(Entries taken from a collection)
- - -
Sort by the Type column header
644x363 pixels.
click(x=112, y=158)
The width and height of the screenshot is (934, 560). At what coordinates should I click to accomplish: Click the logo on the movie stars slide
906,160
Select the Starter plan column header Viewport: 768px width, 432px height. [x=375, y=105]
- - -
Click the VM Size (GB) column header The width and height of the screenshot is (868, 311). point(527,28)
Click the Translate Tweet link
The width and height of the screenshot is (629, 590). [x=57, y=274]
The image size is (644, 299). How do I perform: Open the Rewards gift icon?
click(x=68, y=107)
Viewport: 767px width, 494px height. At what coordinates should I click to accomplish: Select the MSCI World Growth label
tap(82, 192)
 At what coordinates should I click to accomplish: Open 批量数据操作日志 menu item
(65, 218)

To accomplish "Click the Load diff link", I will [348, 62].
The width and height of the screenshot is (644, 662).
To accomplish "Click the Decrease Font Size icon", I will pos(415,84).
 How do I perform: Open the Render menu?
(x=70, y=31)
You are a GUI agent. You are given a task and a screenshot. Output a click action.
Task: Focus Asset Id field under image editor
- - -
** TASK TO CARRY OUT **
Only the lines with "column" are needed; find them in the records and copy each one.

** SOLUTION TO THE PROBLEM **
Sort by the Type column header
Select the Starter plan column header Viewport: 768px width, 432px height. [x=375, y=105]
Click the VM Size (GB) column header The width and height of the screenshot is (868, 311). point(527,28)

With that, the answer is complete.